Mascots That Are Greyhounds
-
University of Indianapolis
-
Indianapolis is the home of the University of Indianapolis Greyhounds. Perhaps it isn't surprising that the home of the Indy 500 should choose a mascot built for speed. The University of Indianapolis, a private university founded in 1909 and serving about 5,000 students, has made "Indy the Greyhound" a staple at the school's athletic events. Donned in its team-appropriate red shirt and shorts, the towering silver greyhound has been the face of the university's athletic teams since 1926. The college, then known as Indiana Central, adopted the colors gray and cardinal red in 1919. A few years later, teams became known as the Warriors, but the nickname was short-lived. In 1926, following a school newspaper headline referring to one of the teams as greyhounds, a group of fans met and decided that "Greyhound" was a more fitting nickname. The greyhound has been the University's mascot since, although women athletic teams were referred to as "Whippets" until 1985.
Assumption College
-
Assumption College's 2,100 students cheer on the Greyhounds for all of the school's athletic teams except ice hockey, where athletes are known as the Ice Hounds. Assumption College is a private Catholic liberal arts school in Worcester, Massachusetts. The school got its start in 1909 to serve the sons of French-Canadian immigrants and did not make the change to all English-speaking classes until the 1950s. Although the greyhound is the school mascot today, that wasn't always the case. From 1912 until 1933, the College's athletes were referred to only by the school's colors, blue and white. That was the year an unidentified priest remarked that the basketball team ran as fast as a bunch of greyhounds. The nickname stuck. Now a suited mascot, the college was first represented by a live greyhound named Pierre, owned by a French-Canadian lumberjack.

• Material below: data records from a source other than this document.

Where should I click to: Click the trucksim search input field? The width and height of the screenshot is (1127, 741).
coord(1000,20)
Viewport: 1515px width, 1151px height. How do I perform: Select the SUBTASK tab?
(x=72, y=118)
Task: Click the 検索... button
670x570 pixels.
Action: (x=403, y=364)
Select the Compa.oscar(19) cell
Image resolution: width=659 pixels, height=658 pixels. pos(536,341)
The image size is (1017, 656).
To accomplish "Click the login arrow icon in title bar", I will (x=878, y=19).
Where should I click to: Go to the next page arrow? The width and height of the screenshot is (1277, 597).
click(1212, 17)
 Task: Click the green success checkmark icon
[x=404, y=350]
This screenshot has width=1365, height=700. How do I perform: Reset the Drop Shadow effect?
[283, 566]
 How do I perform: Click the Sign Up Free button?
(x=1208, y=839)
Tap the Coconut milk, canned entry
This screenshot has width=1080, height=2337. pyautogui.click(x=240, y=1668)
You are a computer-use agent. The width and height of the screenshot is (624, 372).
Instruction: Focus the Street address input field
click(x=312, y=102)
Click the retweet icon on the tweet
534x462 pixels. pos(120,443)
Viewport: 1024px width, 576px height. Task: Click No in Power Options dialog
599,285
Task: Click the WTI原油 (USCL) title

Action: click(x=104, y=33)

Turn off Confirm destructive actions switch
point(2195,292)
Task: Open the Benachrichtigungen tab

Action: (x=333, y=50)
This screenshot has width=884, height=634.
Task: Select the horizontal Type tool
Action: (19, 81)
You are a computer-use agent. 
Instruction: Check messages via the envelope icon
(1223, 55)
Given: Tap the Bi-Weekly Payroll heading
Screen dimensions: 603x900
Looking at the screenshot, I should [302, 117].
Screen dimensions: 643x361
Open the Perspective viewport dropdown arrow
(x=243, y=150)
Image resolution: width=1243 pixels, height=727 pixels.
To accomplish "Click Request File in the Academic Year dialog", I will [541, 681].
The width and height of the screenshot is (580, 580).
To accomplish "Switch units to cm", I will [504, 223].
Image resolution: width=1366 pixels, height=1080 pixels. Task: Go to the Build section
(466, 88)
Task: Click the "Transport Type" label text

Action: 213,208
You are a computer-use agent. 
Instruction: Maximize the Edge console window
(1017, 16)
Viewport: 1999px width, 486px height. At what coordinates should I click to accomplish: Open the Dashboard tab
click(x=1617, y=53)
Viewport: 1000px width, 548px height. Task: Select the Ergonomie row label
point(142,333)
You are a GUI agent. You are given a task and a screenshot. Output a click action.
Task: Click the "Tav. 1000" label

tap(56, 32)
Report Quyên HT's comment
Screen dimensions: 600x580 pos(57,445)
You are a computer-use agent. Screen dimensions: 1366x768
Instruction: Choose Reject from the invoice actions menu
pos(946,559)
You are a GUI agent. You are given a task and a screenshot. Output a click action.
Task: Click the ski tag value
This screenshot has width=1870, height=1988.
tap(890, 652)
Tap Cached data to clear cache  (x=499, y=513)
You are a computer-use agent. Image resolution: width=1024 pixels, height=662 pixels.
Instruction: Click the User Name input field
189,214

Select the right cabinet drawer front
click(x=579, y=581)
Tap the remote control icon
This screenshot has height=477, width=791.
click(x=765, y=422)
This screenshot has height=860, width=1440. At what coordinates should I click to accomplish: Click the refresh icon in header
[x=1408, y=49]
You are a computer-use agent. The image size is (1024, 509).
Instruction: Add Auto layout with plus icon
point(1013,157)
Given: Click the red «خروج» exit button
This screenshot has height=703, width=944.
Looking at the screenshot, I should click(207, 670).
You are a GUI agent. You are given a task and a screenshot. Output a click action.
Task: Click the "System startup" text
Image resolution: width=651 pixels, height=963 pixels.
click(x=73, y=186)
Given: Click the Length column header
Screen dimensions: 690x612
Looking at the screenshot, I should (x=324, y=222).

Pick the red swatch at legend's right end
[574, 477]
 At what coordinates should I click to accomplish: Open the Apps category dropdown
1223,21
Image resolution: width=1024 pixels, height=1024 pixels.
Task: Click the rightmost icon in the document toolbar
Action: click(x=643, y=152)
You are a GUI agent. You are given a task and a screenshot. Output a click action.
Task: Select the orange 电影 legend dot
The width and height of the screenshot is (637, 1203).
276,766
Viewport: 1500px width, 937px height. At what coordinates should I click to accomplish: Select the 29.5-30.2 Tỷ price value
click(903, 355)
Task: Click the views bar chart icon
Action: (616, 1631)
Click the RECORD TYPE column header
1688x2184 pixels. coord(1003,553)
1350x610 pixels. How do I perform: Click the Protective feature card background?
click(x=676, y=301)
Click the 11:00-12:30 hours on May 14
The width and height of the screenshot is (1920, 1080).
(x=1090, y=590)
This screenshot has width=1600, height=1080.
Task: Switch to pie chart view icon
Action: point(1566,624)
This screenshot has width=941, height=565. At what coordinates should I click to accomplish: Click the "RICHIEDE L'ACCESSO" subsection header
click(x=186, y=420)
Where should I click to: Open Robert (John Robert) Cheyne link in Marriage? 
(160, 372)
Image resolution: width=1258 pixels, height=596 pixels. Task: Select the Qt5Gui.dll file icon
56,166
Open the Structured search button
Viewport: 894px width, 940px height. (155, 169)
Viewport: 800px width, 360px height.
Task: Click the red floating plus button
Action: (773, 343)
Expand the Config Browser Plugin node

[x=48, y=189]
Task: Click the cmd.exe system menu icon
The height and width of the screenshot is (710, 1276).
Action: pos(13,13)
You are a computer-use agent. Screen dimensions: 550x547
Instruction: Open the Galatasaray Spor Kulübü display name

Eastern New Mexico University
-
Eastern New Mexico University legend has it that the school's use of the greyhound as its athletic mascot traces its origins to 1934, when the football team's center forwarded the idea after seeing a Greyhound bus pass through the college's town of Portales on a daily basis. After much heated debate among students and faculty, the University settled on the greyhound as the school's official mascot, with the first logo looking much like the familiar logo on the bus that inspired it. The athletic teams remained Greyhounds exclusively until 1981, when the women's athletics department held a contest and added the name "Zias" to women's teams. Zia is the ancient symbol of Zia Pueblo Indians, and the symbol also adorns New Mexico's state flag. In 2009, the University's nearly 4,700 students welcomed an adopted pair of greyhounds as live mascots, later named Vic and Tory.